In het oosten geen paniek
Centraal- en Oost-Europa in hun geheel mogen dan wel de economische meltdown vermeden hebben, maar verschillende landen kennen nog altijd een pijnlijke inzinking.
Dankzij een mengeling van geluk en goed beleid lijkt de economische apocalyps die in Centraal- en Oost-Europa dreigde, nu afgewend. Maar duizelingwekkende tekorten op de lopende rekening, onbezonnen leenactiviteit in deviezen en een roekeloos begrotingsbeleid hebben sommige landen opgezadeld met een afschuwelijke kater. Het Internationaal Monetair Fonds (IMF) voorspelde enkele maanden geleden nog een gemiddelde terugval van het bbp met 4,9 procent, wat dus betekent dat sommige landen het er een pak slechter zullen afbrengen. De Europese Bank voor Wederopbouw en Ontwikkeling (EBWO) rekent ondertussen op een groei van 2,5 procent, na eerder een daling te hebben voorspeld.
Outsiders schatten nu de risico’s kalmer en rationeler in. Alle voormalige planeconomieën blijven snakken naar kapitaal, maar voor het overige verschillen ze sterk van elkaar. Een van de schaarse factoren die de zowat twintig landen die in de regio het label ‘ex-communistisch’ dragen gemeen hebben, is precies dat ze de relevantie van dat etiket betwisten.
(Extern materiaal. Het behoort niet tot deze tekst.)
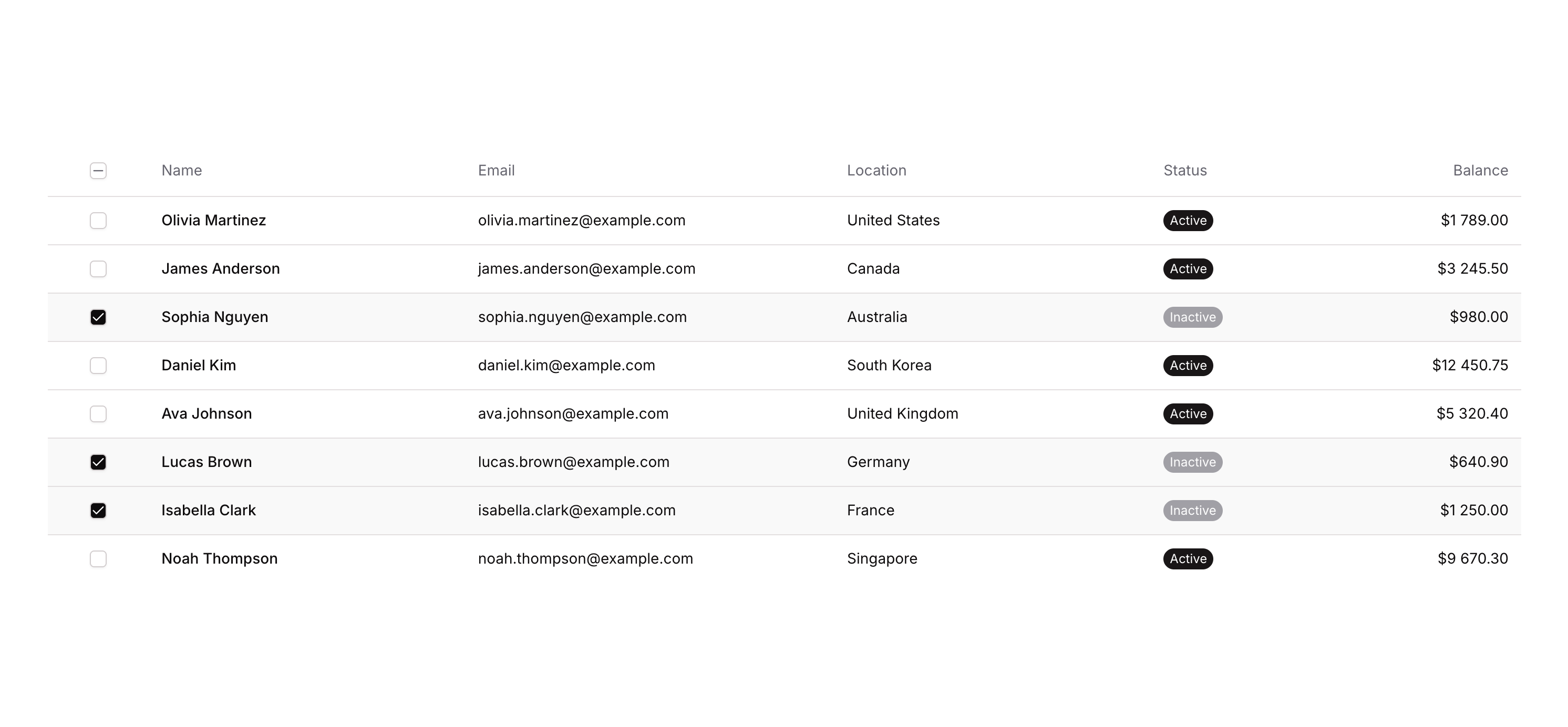Toggle the select-all header checkbox
1568x727 pixels.
point(98,171)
Het heeft geen zin om ze allemaal tegelijk te overladen met de zonden van het oververhitte Letland, het chaotische Oekraïne of het onder de schulden bezwijkende Hongarije. Het heeft evenmin zin om de rijke en de arme landen, of diegene die tot de EU behoren en andere die erbuiten staan, over dezelfde kam te scheren. De wisselkoersregimes variëren overigens: twee landen zitten in de eurozone, vijf landen hebben hun munt aan de euro gekoppeld, andere hebben dan weer een vlottende munt.
Geen dominospel
Speculanten die erop hadden gerekend dat de besmetting van het ene land op het andere zou overspringen en ze zouden omkieperen als domino’s, kunnen – althans tot nu toe – weinig resultaten tonen. En wie in de andere richting gokte, kan op dit ogenblik sappige winsten voorleggen. De Poolse beurs is met bijna 40 procent gestegen sinds het dieptepunt in februari, die van Hongarije is er met de helft op vooruitgegaan en de Russische zelfs met bijna 90 procent.
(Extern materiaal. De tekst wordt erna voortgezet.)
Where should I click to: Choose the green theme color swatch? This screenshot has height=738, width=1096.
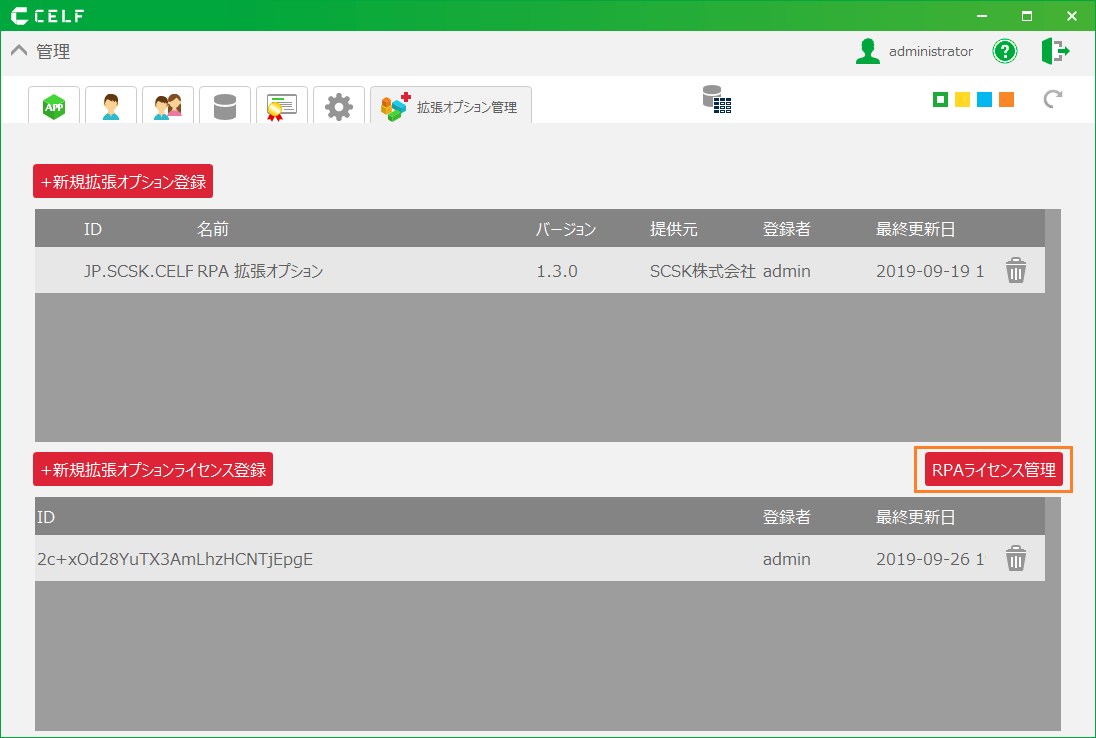pyautogui.click(x=940, y=99)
De externe hulp is nu ook beter gecoördineerd. Het IMF, dat aanvankelijk vrij afstandelijk bleef, werkt nu samen met de Europese Commissie, de nationale regeringen en de banken. Werd het ooit beschouwd als een lender of last resort, dan gaat het nu eerder preventief tewerk. In mei gaf het een krediet van 21 miljard dollar aan Polen, de grootste en sterkste economie in de regio. Dat was helemaal iets anders, zo benadrukken de functionarissen, dan de reddingsplannen voor Wit-Rusland, Letland, Hongarije, Roemenië, Servië en Oekraïne.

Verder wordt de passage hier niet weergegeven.